Winter walks: discover Snowdon’s second horseshoe

Any walker will tell you that the Snowdon horseshoe is one of the finest walks in the UK – if not Europe. They’ll be talking about the mountain’s East Ridge (Y Lliwedd), the summit, Crib y Drsygol and the infamous knife-edge ridge of Crib Goch.

But like you, they may not be aware that Snowdon has a second horseshoe walk. And the good news, for those of us who don’t have scrambling ability or a head for heights, is that the second horseshoe is far more accessible for the less hardcore ramblers among us.

But where is this horseshoe walk, and how do you do it?

Head for the ‘bare’ hills

Moel in Welsh means bald or bare, and Snowdon’s second horseshoe features two “bare” peaks, Moel Eilio and Moel Cynghorion (try saying kin-hor-yon).

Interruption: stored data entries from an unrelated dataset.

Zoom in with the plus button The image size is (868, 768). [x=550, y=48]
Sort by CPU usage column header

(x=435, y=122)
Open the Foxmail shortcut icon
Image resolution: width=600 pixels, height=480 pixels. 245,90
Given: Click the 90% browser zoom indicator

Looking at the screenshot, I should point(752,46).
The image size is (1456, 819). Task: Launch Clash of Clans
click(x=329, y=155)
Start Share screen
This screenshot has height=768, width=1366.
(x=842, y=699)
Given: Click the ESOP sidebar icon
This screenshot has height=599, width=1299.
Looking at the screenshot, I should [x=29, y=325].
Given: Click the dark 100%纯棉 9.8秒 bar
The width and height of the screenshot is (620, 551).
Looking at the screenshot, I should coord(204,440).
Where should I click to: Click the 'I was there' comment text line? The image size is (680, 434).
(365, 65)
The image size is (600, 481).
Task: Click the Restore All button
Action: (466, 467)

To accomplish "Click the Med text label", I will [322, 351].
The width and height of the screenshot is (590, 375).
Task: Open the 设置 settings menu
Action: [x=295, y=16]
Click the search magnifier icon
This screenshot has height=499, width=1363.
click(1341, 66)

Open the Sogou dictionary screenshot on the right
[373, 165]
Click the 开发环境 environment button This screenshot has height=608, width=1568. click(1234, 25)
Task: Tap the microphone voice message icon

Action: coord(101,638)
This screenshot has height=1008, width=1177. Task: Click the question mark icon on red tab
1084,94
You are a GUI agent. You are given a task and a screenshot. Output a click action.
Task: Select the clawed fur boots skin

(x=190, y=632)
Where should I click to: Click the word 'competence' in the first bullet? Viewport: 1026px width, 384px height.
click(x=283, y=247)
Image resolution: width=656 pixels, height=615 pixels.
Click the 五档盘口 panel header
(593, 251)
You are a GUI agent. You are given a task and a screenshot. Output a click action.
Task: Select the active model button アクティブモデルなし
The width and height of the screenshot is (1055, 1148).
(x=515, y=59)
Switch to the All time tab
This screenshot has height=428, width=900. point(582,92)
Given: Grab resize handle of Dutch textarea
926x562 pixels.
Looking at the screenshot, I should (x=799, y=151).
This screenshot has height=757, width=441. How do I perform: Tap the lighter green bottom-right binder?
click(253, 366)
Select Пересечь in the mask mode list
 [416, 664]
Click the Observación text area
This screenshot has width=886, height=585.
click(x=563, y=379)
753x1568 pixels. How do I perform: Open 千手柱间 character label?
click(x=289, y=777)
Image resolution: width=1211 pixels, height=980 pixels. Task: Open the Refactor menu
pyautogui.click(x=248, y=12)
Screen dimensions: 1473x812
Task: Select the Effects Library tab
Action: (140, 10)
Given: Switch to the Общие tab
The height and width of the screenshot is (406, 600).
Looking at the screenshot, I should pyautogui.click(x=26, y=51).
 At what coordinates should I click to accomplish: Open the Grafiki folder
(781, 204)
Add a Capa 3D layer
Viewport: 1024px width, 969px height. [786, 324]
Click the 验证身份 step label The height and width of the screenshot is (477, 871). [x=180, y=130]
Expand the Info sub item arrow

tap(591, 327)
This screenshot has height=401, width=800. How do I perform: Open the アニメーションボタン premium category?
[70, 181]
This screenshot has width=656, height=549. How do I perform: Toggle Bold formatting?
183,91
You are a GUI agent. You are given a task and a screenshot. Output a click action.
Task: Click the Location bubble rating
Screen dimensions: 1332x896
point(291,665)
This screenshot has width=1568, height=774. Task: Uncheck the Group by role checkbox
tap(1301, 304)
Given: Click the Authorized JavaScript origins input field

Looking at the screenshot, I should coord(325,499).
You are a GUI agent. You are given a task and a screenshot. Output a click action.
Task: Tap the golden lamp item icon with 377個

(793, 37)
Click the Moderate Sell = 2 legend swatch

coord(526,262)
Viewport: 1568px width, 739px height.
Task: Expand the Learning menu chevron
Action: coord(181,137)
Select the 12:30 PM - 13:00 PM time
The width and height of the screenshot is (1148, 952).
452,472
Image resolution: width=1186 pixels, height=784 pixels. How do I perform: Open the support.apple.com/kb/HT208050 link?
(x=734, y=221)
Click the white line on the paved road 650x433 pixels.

Starting in Llanberis village, you can complete a circuit of about 10 miles and a total climb of 2,800ft and take in these and two other minor peaks as part of a fine ridge.

While it lacks the scale and spectacle of the other horseshoe, fine views and enjoyable easier walking more than compensate. Plus, it’s often cloud-free when Snowdon summit is obscured. The other great feature is that there are no boot-sucking bogs to negotiate.

So what are you waiting for?

Head for the centre of Llanberis village and follow the side-street signposted for the youth hostel. Before you reach the youth hostel turn right onto Fron Gron.

Follow this road until it becomes a track and stay on it even as it veers away from the first peak of the walk, Moel Eilio. Head through a gate into a disused quarry and then take the path on the left, up a grassy hill and an easy but long trek to Moel Eilio’s 2,382ft summit and impressive stone shelter.

From here the ridge stretches ahead, leading to the higher cliffs of Clogwyn. Ignore the stile and stay this side of the fence, heading downhill again.

Stately Moel Eilio isn’t quite as ambitious as Snowdon but it’s equally beautiful.

Moel Eilio to Moel Cynghorion

The route passes over Foel Gron and Foel Goch (one of five mountains of the same name in Snowdonia). The changing views will take your attention as the walking remains easy.

The slope becomes steeper as it reaches a bwlch (a pass) where a very good path leads down the valley to the left, back towards Llanberis. At this point you can bail out and head back, but 2,211ft Moel Cynghorion beckons.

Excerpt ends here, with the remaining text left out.